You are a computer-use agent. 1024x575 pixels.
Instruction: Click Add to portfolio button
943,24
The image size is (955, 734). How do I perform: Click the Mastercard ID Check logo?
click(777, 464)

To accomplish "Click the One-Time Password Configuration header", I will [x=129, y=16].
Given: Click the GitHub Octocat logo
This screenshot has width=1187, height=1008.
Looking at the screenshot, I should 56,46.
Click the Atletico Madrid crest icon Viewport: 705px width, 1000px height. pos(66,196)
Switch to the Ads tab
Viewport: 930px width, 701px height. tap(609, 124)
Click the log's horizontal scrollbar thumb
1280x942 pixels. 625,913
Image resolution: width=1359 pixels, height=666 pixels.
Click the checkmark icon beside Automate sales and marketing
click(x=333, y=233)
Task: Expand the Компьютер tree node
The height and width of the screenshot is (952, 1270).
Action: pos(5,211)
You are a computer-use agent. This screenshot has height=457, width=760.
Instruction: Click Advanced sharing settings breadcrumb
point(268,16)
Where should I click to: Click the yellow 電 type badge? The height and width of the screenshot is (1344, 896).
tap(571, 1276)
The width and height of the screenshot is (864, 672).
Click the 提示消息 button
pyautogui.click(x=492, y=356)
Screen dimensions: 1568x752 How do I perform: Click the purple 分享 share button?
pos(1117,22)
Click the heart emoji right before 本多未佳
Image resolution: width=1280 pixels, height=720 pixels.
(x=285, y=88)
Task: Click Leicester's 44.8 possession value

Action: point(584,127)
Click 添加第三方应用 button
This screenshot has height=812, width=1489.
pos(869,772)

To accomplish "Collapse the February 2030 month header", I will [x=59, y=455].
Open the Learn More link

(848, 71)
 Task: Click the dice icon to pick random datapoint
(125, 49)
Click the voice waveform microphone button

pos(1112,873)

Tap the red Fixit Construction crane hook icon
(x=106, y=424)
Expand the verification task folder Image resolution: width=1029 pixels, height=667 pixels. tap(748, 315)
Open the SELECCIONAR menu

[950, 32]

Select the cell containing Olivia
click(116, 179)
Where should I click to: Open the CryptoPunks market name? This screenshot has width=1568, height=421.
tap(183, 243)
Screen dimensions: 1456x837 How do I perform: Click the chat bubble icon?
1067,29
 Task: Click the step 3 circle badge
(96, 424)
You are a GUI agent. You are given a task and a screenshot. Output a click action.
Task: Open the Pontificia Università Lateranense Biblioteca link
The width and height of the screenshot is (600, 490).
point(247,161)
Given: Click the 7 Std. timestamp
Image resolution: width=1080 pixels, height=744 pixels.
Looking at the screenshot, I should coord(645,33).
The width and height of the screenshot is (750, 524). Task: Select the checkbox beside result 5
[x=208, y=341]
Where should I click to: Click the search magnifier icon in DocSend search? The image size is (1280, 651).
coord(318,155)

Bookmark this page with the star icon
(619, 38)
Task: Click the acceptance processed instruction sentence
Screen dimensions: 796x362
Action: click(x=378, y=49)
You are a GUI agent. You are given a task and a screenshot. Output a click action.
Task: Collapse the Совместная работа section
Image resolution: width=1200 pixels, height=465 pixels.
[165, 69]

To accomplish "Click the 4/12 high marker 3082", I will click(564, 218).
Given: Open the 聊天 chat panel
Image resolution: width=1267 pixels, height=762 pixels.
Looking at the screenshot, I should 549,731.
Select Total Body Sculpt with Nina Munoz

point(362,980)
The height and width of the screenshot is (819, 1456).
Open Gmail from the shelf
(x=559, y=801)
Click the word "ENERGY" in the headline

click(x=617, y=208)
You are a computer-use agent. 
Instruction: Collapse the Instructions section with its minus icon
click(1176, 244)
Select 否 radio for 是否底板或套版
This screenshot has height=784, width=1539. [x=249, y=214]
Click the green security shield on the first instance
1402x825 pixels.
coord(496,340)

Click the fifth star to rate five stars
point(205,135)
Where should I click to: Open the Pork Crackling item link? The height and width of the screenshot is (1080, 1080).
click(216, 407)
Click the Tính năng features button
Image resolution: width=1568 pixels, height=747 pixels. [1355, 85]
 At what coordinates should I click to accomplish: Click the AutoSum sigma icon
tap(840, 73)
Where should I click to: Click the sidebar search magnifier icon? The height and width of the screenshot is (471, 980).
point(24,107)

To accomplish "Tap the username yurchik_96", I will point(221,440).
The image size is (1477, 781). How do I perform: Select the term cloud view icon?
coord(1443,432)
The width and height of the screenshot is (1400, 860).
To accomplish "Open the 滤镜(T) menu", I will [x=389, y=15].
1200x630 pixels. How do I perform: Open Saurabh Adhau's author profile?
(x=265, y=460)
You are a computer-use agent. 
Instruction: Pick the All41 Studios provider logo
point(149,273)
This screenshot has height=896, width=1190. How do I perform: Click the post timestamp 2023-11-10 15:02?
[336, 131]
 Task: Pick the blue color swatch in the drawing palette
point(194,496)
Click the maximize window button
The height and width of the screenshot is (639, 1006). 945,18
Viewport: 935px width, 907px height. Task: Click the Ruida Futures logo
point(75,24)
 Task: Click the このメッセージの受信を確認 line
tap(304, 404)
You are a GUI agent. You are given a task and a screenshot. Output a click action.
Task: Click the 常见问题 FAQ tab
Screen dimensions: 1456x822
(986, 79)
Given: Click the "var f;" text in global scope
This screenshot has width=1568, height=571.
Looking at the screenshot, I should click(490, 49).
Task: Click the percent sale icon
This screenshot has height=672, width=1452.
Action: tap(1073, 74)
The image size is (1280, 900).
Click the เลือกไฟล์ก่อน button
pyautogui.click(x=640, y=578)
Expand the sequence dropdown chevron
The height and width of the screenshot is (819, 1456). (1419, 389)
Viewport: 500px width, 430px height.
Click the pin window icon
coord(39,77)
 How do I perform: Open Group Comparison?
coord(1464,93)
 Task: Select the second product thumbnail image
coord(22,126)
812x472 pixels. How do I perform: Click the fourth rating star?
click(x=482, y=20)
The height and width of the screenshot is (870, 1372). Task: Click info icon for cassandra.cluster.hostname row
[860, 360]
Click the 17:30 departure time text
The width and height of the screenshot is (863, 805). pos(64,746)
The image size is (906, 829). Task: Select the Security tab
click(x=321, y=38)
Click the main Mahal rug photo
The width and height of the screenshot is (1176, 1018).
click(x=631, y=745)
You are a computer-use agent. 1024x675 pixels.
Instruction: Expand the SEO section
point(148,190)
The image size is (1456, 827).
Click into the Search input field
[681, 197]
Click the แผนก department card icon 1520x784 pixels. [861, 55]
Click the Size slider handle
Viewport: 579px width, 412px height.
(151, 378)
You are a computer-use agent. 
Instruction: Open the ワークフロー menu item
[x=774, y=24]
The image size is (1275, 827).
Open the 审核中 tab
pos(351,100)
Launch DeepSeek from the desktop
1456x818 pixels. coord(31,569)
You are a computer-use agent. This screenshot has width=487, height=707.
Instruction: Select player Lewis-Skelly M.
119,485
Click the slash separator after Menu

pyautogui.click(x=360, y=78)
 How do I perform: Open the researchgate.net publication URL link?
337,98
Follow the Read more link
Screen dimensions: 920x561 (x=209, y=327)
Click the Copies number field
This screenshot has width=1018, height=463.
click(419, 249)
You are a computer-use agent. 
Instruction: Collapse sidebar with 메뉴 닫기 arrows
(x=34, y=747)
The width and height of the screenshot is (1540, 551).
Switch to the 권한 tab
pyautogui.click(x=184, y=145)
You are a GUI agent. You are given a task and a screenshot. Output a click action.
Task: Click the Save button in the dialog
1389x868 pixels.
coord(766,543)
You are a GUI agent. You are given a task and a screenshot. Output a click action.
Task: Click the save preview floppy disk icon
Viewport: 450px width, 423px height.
########
▸ **TASK TO CARRY OUT**
Identify every line in the rows above that contains the word "from", and copy each one. Case counts.

▸ **SOLUTION TO THE PROBLEM**
Open Gmail from the shelf
Launch DeepSeek from the desktop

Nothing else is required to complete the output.